REQUIRED TASKS
**A)** Answer these questions using the UE5 discussion below.
(i) Which engine version does the first writer call safer to stay with?
(ii) Which areas does the first writer say lack clear information and direction?
(iii) According to the reply, what does Epic say about work done in Early Access?
**B)** Reproduce the UE5 discussion below word for word, everything from "The risk you" down to "on their end.".
**C)** Take the UE5 discussion below further, writing text that follows on from its final sentence.

SOURCE PASSAGE
--

The problem for me is that those tempting features can cause you to start active development in UE5 but if you have spent tonnes of time on the project in 5 and some upgrade happens later that breaks projects then it is going to be wasted time, especially given that Epic said to not use it for active development.

It’s safer to stay with 4 with a roadmap that will eventually lead to 5.

UE5 is causing a lot of dilemas and uncertainty given the lack of clear information and direction with regards to landscapes, virtual texture/heightfields etc.

The risk you mention is certainly worth considering, and I don’t think there’s necessarily a ‘wrong’ choice - its going to be dependent on a lot of specifics about a given project.

Epic state not to use it for active development thats true, but they also state that what you do in Early Access will/should translate to the final release as much as a 4.27 project should. I can’t see that I’m necessarily taking any bigger of a risk per se; in either case I am relying on them making that transition work as well as possible on their end.

--

INFORMATION SHOWN
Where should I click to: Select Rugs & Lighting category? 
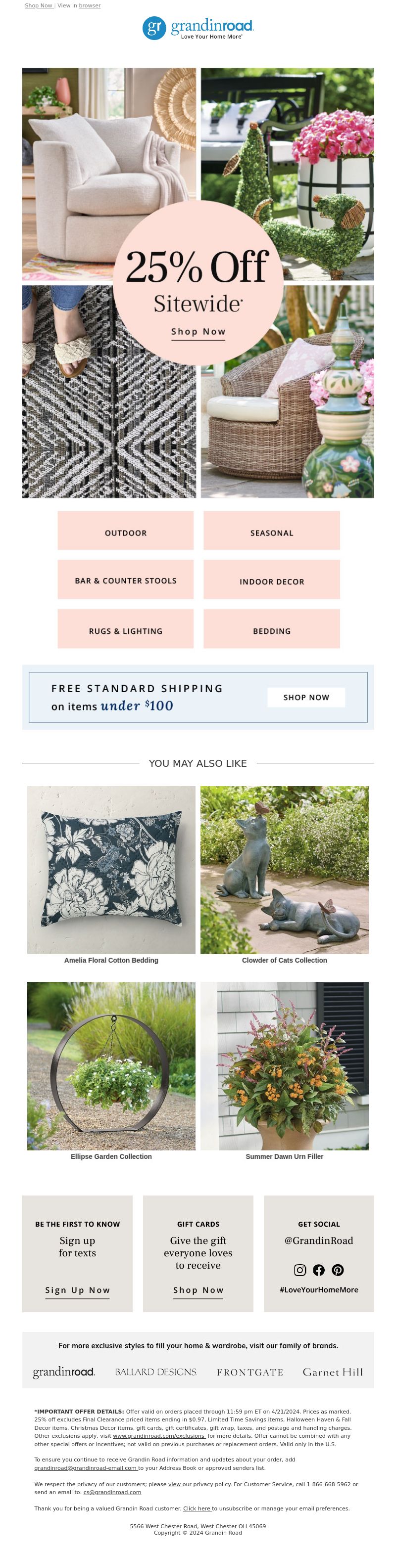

--

OUTPUTS BY TASK
**A)**
(i) Version 4, with a roadmap that will eventually lead to 5.
(ii) Landscapes, and virtual texture/heightfields.
(iii) That it will/should translate to the final release as much as a 4.27 project should.

**B)**
The risk you mention is certainly worth considering, and I don’t think there’s necessarily a ‘wrong’ choice - its going to be dependent on a lot of specifics about a given project.

Epic state not to use it for active development thats true, but they also state that what you do in Early Access will/should translate to the final release as much as a 4.27 project should. I can’t see that I’m necessarily taking any bigger of a risk per se; in either case I am relying on them making that transition work as well as possible on their end.

**C)**
If your project is relying heavily on landscape/virtual heightfield stuff I can see why you’d stick to 4 for now though. A lot of the good stuff in 5 is not really working in those areas at the moment and as you say, who knows how much will translate in the end, or what form it will take. There’s definitely the potential for things to break and for time to be lost - thats not necessarily the case in UE4 where if you dont like the prospect of what would be required to move to 5, you simply finish it in 4 where the feature set is stable and unlikely to undergo major changes.

My project is agnostic enough to those issues that I can feel comfortable going ahead in 5, and if I have to rework some stuff down the line on account of it, then I guess I’ve just mentally accepted that risk. Naturally I hope that Epic are simply offering a disclaimer in case major changes are necessary, so that it can’t be said that they misled anyone, and that the transition to full release will be relatively painless - but this is a best case scenario and I am prepared for the possibility of not getting what I want for Christmas.

As I said above though, lack of deadlines and a personal appetite for risk and the bleeding edge of visuals make that something I’m personally OK with. All I can do is try to mitigate the risk as much as possible by focusing on developing aspects that I consider ‘safer’ on the sliding scale of features. Landscapes/VHM would definitely not be one of those things and if my project relied heavily on them, I’d be more wary for sure.

Good thread though, food for thought for people mulling over what direction to go in with this.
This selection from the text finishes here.